**Task**
Copy the entries from the line containing "Task: Click the green" through the end of the entries, both ends included, replacing "green" with "blue" and leaving everything else unchanged. Leave the pictures out of your copy.

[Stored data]
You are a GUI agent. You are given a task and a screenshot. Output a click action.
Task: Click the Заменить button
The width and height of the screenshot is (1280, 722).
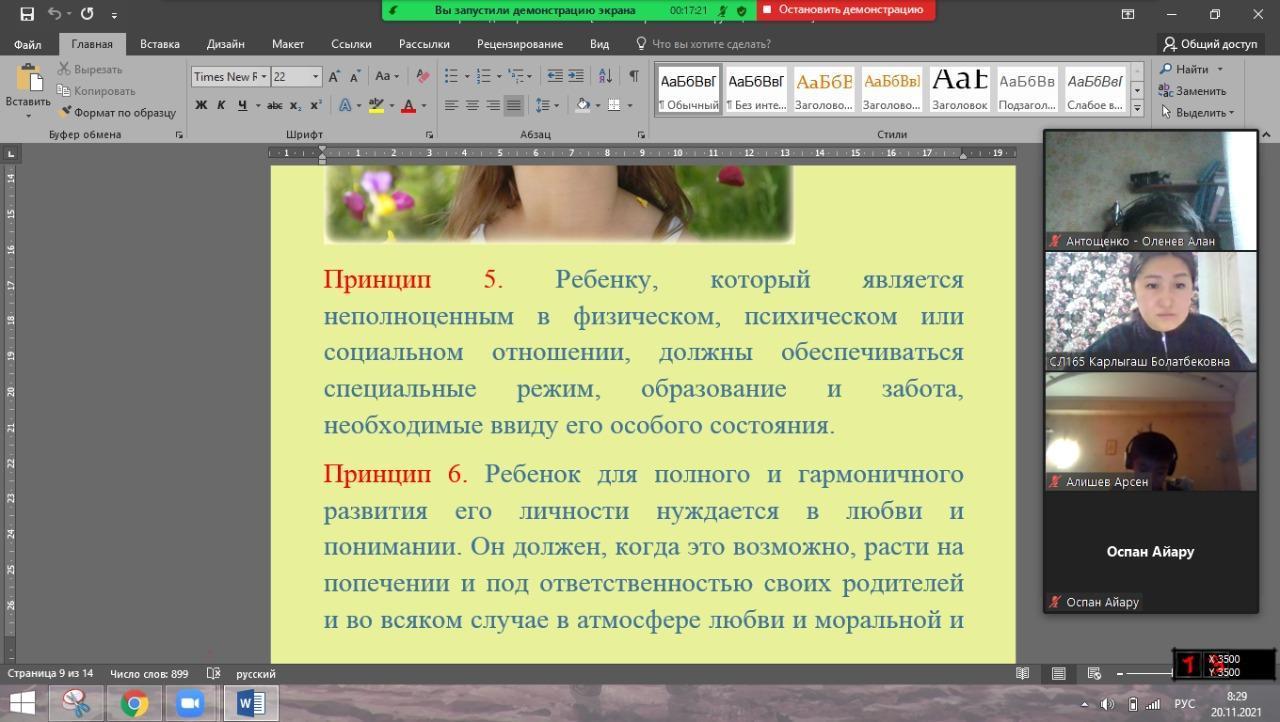(x=1193, y=91)
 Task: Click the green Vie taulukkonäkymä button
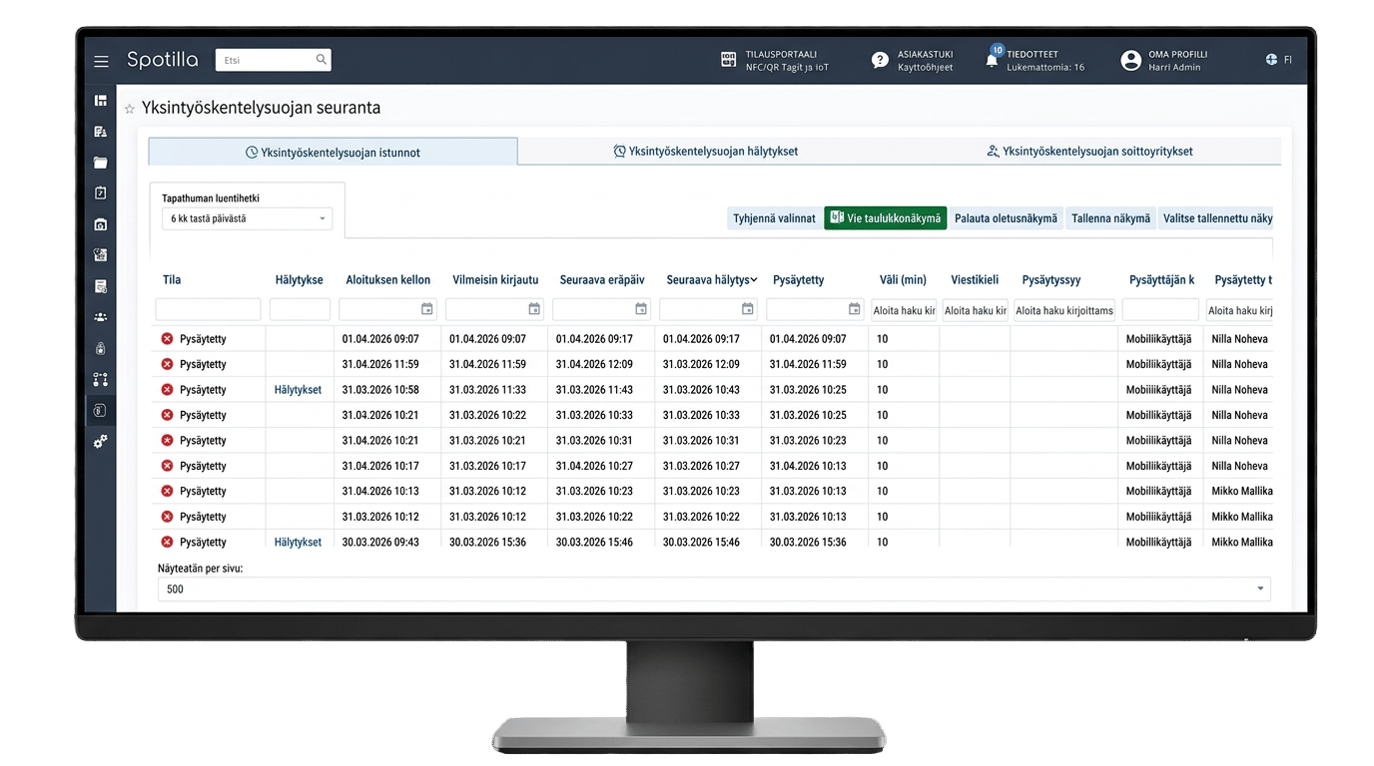(885, 218)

**Output below**
 Task: Click the blue Vie taulukkonäkymä button
(885, 218)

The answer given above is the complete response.